**OBJECTIVE**
Copy out the data word for word, from the very beginning through the line that contains "at that location.". Include that final line, and stop there.

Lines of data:

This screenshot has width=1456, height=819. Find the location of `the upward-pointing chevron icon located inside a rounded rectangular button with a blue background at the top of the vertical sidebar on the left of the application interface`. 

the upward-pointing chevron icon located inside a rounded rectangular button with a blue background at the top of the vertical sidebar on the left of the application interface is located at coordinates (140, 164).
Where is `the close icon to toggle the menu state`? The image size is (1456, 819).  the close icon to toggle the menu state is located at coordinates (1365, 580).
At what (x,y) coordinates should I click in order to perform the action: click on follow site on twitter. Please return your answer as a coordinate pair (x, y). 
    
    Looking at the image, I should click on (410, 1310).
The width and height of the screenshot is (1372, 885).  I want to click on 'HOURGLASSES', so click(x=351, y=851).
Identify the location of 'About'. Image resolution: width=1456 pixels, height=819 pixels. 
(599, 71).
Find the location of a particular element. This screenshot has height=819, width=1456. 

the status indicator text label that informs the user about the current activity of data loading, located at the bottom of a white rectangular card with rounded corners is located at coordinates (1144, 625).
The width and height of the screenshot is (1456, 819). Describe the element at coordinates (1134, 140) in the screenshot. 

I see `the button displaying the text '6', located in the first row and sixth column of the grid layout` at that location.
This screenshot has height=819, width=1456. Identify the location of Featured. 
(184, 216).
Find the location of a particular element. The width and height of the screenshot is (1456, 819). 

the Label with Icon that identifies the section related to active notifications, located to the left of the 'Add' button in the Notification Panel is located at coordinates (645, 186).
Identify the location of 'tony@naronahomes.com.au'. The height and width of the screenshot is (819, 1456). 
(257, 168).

**EXPECTED ANSWER**
This screenshot has width=1456, height=819. Find the location of `the upward-pointing chevron icon located inside a rounded rectangular button with a blue background at the top of the vertical sidebar on the left of the application interface`. 

the upward-pointing chevron icon located inside a rounded rectangular button with a blue background at the top of the vertical sidebar on the left of the application interface is located at coordinates (140, 164).
Where is `the close icon to toggle the menu state`? The image size is (1456, 819).  the close icon to toggle the menu state is located at coordinates (1365, 580).
At what (x,y) coordinates should I click in order to perform the action: click on follow site on twitter. Please return your answer as a coordinate pair (x, y). 
    
    Looking at the image, I should click on (410, 1310).
The width and height of the screenshot is (1372, 885).  I want to click on 'HOURGLASSES', so click(x=351, y=851).
Identify the location of 'About'. Image resolution: width=1456 pixels, height=819 pixels. 
(599, 71).
Find the location of a particular element. This screenshot has height=819, width=1456. 

the status indicator text label that informs the user about the current activity of data loading, located at the bottom of a white rectangular card with rounded corners is located at coordinates (1144, 625).
The width and height of the screenshot is (1456, 819). Describe the element at coordinates (1134, 140) in the screenshot. 

I see `the button displaying the text '6', located in the first row and sixth column of the grid layout` at that location.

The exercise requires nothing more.